---------- Supplied records

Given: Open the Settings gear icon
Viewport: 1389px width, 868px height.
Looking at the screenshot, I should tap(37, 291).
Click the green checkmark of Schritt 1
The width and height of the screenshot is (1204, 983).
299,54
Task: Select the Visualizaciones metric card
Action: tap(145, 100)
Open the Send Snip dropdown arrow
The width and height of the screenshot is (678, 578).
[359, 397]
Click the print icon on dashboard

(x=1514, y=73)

--------------------

## What you need to do
Exactly as written, output the material once more.

## Task output
Given: Open the Settings gear icon
Viewport: 1389px width, 868px height.
Looking at the screenshot, I should tap(37, 291).
Click the green checkmark of Schritt 1
The width and height of the screenshot is (1204, 983).
299,54
Task: Select the Visualizaciones metric card
Action: tap(145, 100)
Open the Send Snip dropdown arrow
The width and height of the screenshot is (678, 578).
[359, 397]
Click the print icon on dashboard

(x=1514, y=73)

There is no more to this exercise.